* _Description of the task_
Search the data for the string "will" and extract every line where it appears.

Saved data entries
————

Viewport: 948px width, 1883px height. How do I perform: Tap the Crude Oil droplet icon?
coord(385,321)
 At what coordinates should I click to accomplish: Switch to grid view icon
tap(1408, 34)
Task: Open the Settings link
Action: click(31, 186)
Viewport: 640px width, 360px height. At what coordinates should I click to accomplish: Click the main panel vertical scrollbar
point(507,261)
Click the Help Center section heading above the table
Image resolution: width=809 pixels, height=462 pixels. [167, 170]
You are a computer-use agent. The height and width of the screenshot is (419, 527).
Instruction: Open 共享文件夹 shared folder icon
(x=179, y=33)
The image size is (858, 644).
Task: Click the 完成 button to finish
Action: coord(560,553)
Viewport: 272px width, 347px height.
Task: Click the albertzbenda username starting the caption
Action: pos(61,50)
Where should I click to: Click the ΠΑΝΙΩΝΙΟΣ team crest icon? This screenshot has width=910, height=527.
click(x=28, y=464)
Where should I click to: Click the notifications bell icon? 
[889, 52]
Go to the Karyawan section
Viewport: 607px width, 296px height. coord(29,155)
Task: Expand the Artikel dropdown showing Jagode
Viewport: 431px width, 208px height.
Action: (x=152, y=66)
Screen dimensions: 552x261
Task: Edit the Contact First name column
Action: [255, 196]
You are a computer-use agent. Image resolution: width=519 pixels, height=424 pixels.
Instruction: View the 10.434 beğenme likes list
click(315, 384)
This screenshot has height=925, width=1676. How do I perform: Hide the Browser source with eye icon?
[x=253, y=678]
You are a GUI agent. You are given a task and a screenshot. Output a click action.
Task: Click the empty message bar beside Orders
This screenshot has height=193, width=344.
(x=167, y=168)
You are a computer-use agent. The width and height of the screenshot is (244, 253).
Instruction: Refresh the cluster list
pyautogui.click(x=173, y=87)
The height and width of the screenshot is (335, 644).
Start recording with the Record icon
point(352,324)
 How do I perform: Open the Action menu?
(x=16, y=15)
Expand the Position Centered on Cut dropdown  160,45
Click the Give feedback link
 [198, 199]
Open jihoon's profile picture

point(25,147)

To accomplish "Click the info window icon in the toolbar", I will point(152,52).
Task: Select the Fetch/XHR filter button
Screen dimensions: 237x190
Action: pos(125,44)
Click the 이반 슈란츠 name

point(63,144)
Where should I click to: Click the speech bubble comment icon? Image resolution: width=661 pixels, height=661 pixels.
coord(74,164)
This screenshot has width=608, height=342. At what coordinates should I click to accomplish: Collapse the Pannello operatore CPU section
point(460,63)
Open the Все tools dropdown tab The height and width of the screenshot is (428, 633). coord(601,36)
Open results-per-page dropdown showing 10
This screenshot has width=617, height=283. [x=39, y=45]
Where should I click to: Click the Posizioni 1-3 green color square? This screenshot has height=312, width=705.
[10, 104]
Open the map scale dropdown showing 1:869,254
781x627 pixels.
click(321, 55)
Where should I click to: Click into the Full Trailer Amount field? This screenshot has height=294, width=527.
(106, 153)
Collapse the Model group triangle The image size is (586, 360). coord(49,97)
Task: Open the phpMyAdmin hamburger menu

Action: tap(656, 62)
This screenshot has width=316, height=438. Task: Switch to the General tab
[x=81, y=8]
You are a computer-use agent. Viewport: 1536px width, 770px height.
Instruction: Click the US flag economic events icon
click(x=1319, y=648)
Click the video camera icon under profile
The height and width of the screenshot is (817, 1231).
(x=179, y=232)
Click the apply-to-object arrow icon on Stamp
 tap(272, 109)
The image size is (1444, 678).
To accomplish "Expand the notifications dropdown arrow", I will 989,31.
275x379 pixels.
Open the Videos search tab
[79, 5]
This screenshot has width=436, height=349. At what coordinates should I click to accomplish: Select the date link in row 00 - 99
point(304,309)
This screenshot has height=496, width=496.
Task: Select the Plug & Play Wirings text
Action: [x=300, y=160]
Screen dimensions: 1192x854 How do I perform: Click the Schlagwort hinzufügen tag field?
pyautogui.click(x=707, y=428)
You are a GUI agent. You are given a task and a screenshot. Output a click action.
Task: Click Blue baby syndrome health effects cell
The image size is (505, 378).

————

* _Task output_
To accomplish "Click the info window icon in the toolbar", I will point(152,52).
To accomplish "Expand the notifications dropdown arrow", I will 989,31.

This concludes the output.